**DATA LISTING:**
◆ ◆ ◆ ◆ ◆ ◆ ◆

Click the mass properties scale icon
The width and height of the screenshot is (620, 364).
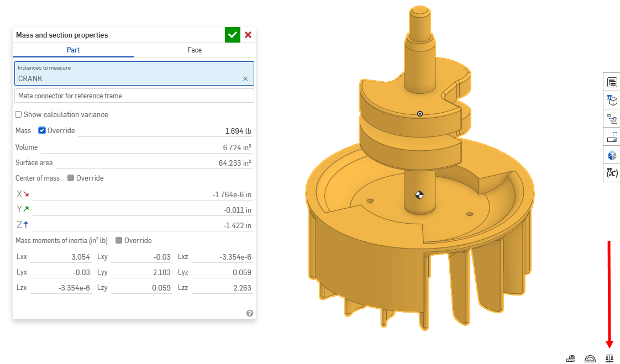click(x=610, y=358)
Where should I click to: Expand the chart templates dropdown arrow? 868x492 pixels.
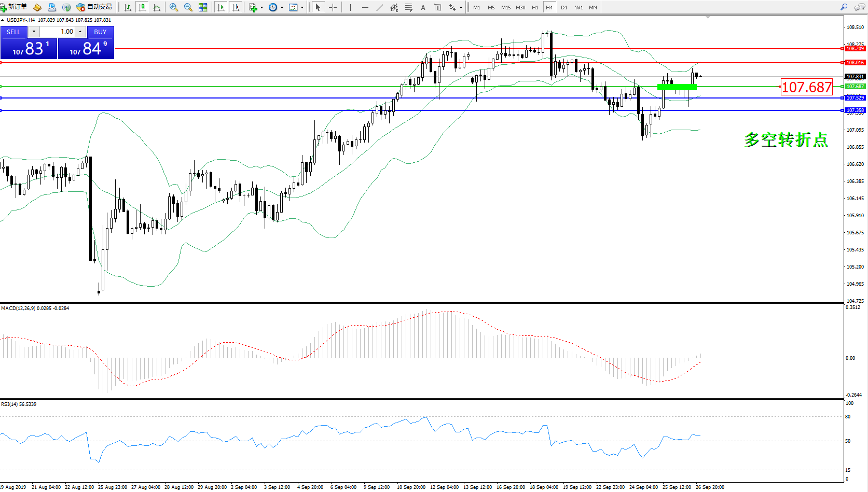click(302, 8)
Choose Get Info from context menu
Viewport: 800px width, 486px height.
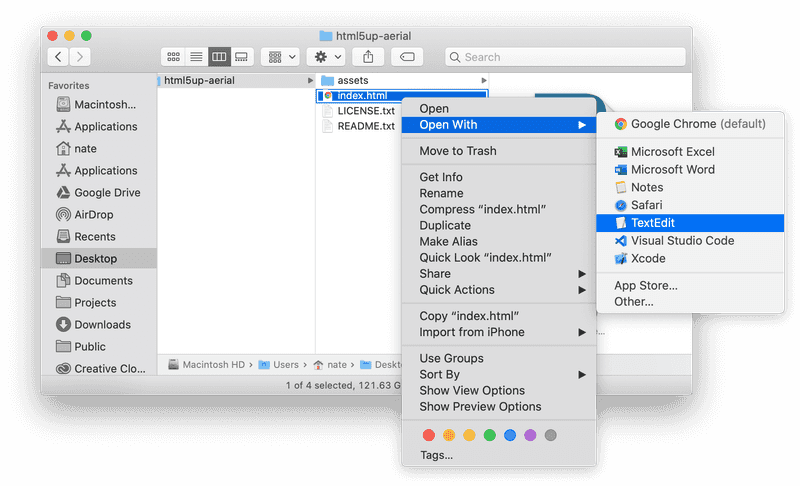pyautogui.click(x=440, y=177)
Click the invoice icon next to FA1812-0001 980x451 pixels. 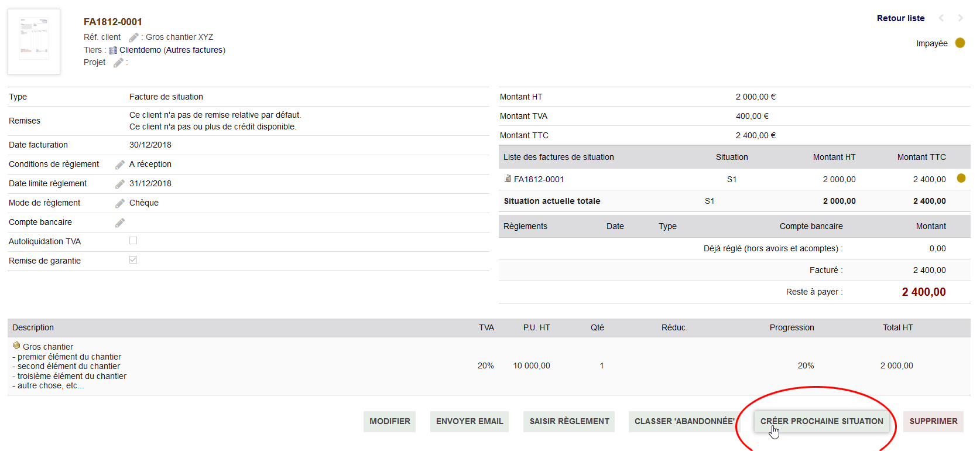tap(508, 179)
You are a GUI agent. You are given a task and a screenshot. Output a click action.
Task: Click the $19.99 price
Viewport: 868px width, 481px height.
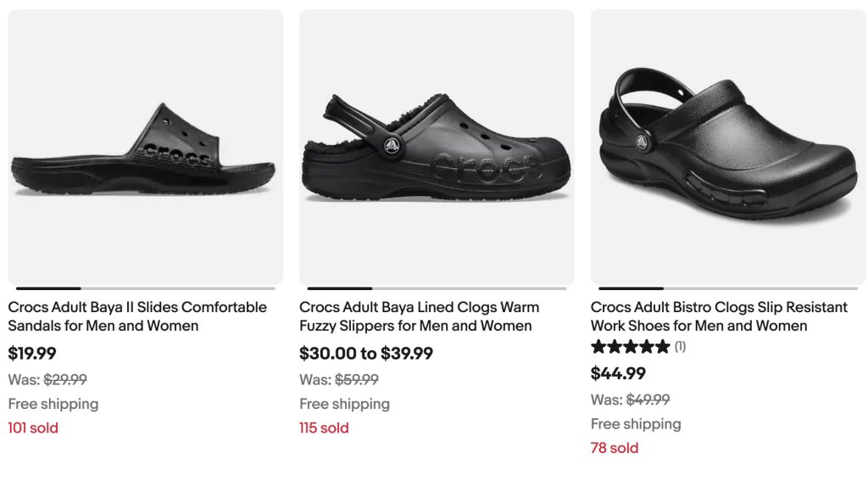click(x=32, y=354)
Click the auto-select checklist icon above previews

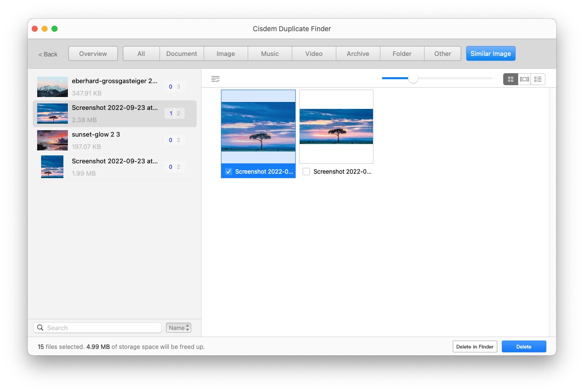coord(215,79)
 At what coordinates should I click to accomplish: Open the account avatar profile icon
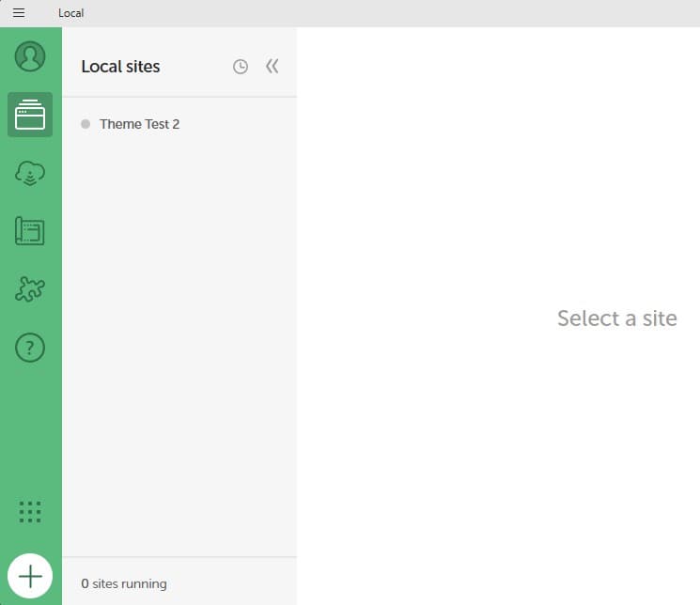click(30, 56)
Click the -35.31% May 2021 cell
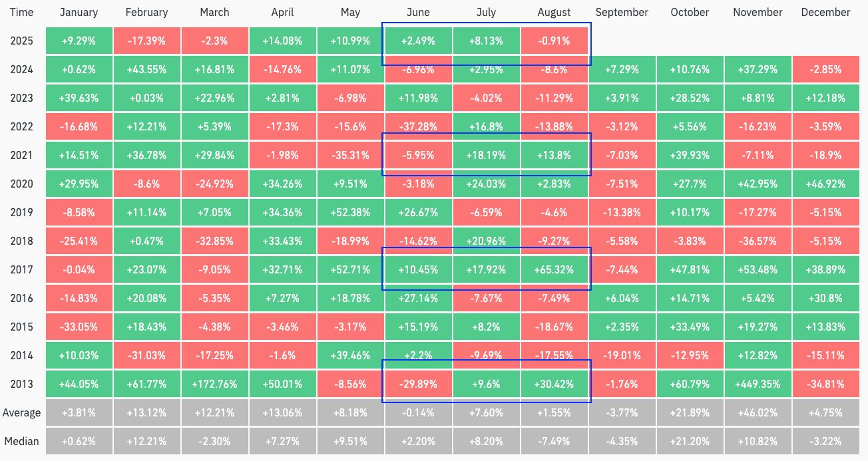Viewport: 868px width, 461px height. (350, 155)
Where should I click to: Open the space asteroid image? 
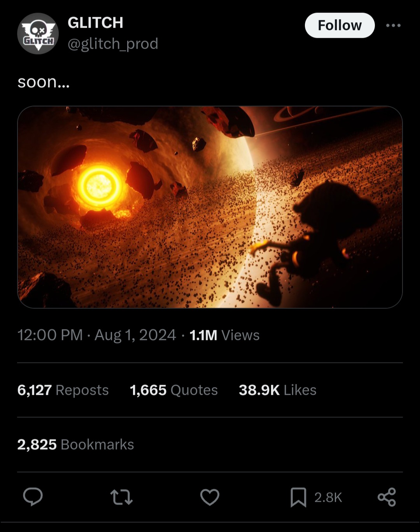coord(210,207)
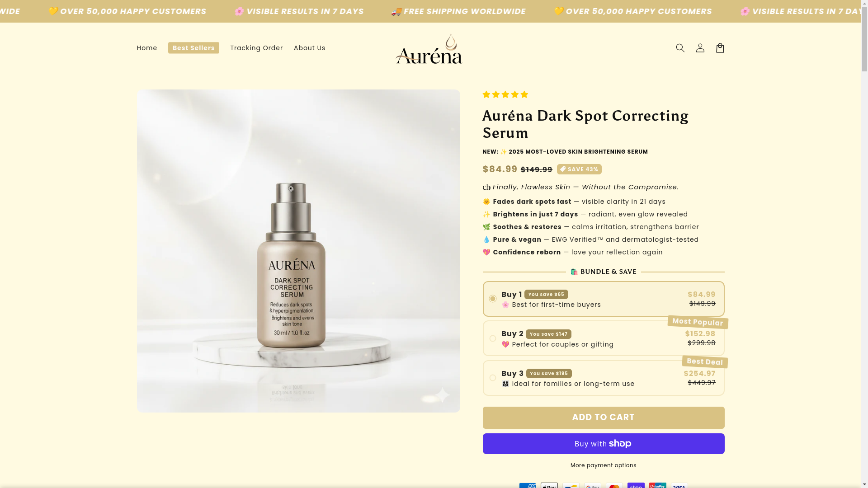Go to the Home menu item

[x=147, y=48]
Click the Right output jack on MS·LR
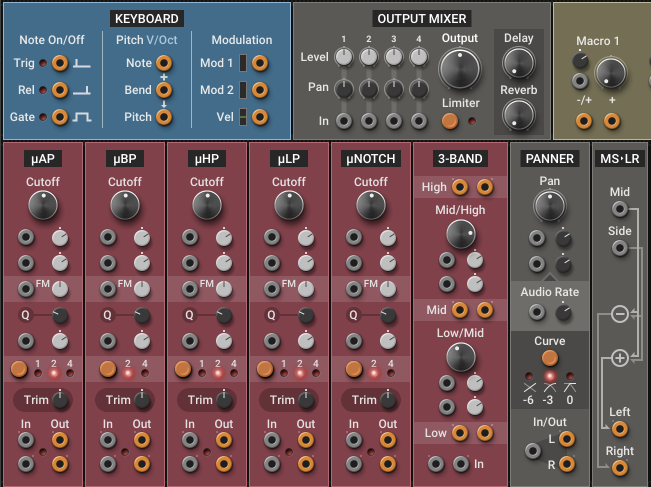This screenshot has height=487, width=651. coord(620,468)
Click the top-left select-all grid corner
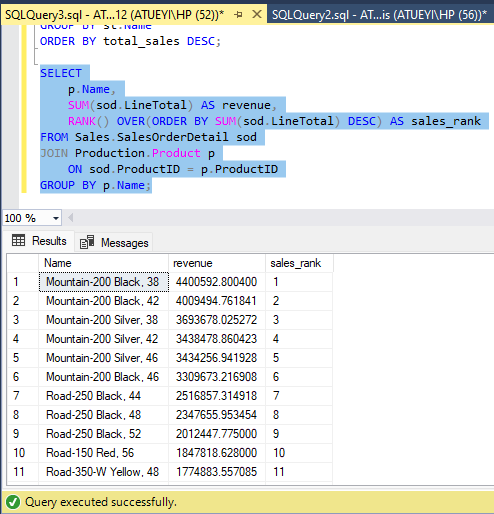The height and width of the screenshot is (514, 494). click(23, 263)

◆ ◆ ◆ ◆ ◆ ◆ ◆

In the copy, include exactly the lines from the one containing "Task: Click the $19.99 price" through the last line of the records, and no pictures or other text.

Task: Click the $19.99 price
Viewport: 868px width, 481px height.
click(x=32, y=354)
Click the auto-select checklist icon above previews

coord(215,79)
 At what coordinates should I click to accomplish: Open the account avatar profile icon
click(30, 56)
Click the -35.31% May 2021 cell
Viewport: 868px width, 461px height. (350, 155)
Where should I click to: Open the space asteroid image? 
coord(210,207)
Go to the Home menu item

[x=147, y=48]
Click the Right output jack on MS·LR
This screenshot has height=487, width=651. coord(620,468)
Click the top-left select-all grid corner
The height and width of the screenshot is (514, 494). click(23, 263)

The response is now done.